Print only the lines from the one with "The width and" through the end of the data, exactly, and please omit pictures.

'''

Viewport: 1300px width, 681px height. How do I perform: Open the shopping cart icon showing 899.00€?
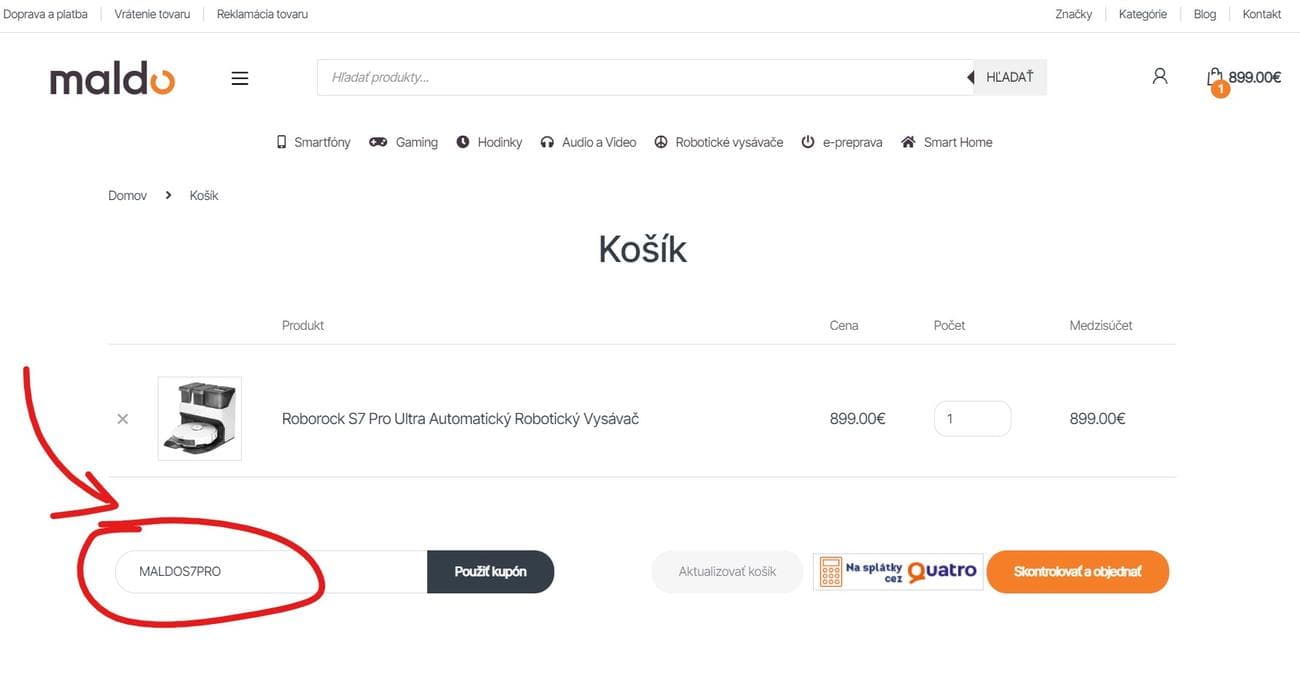coord(1215,77)
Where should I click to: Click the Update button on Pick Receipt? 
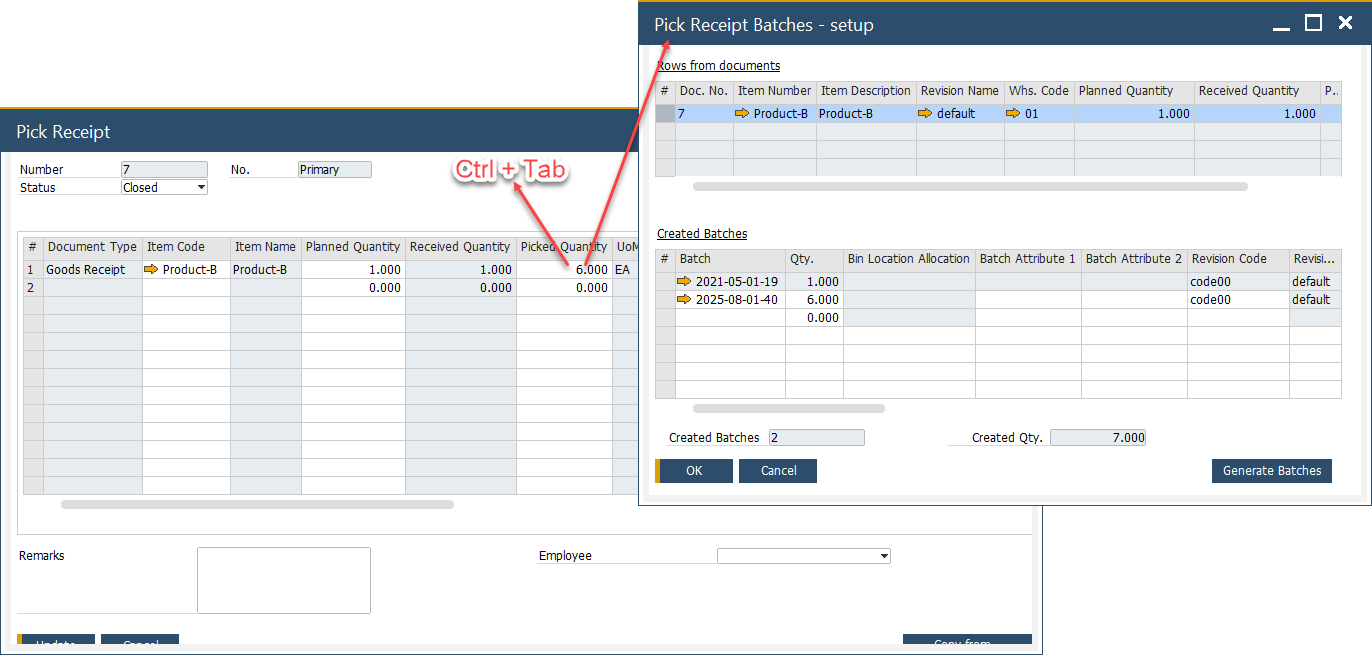point(55,643)
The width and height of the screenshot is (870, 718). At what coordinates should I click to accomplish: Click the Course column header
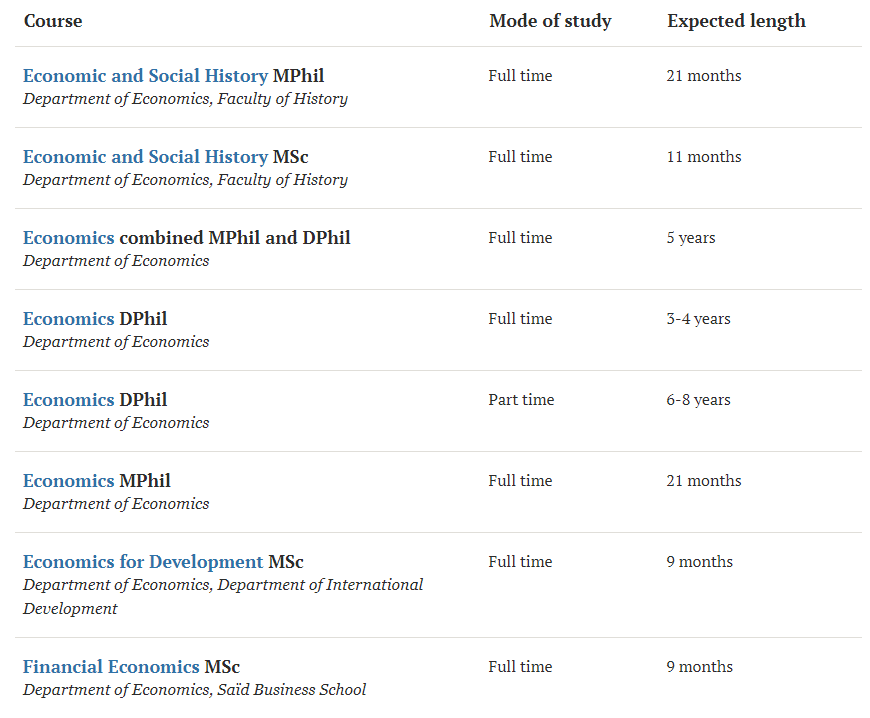[53, 21]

'''

# [WORKED SOLUTION]
The width and height of the screenshot is (870, 718). At what coordinates should I click to accomplish: Click the Course column header
[53, 21]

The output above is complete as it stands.